Material provided |
— BEGIN —

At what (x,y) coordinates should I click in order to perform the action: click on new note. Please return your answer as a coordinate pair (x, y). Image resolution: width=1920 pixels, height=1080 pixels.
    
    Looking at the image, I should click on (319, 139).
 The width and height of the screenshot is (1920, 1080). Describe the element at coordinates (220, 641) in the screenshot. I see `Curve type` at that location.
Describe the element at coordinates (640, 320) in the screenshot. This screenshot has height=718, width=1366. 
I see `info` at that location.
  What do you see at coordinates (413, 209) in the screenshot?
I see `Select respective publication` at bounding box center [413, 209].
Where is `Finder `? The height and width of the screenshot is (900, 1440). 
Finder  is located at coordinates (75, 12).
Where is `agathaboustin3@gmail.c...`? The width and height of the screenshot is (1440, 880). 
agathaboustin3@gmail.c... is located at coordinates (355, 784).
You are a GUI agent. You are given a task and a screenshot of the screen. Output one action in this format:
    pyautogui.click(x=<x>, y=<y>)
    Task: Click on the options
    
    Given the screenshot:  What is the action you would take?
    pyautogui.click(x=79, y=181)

— END —

Prompt |
Swap "Image resolution" for "Screen size" throughout the entries above and reproduce them with nothing else altered.

Written solution |
At what (x,y) coordinates should I click in order to perform the action: click on new note. Please return your answer as a coordinate pair (x, y). Screen size: width=1920 pixels, height=1080 pixels.
    
    Looking at the image, I should click on (319, 139).
 The width and height of the screenshot is (1920, 1080). Describe the element at coordinates (220, 641) in the screenshot. I see `Curve type` at that location.
Describe the element at coordinates (640, 320) in the screenshot. This screenshot has height=718, width=1366. 
I see `info` at that location.
  What do you see at coordinates (413, 209) in the screenshot?
I see `Select respective publication` at bounding box center [413, 209].
Where is `Finder `? The height and width of the screenshot is (900, 1440). 
Finder  is located at coordinates (75, 12).
Where is `agathaboustin3@gmail.c...`? The width and height of the screenshot is (1440, 880). 
agathaboustin3@gmail.c... is located at coordinates (355, 784).
You are a GUI agent. You are given a task and a screenshot of the screen. Output one action in this format:
    pyautogui.click(x=<x>, y=<y>)
    Task: Click on the options
    
    Given the screenshot:  What is the action you would take?
    pyautogui.click(x=79, y=181)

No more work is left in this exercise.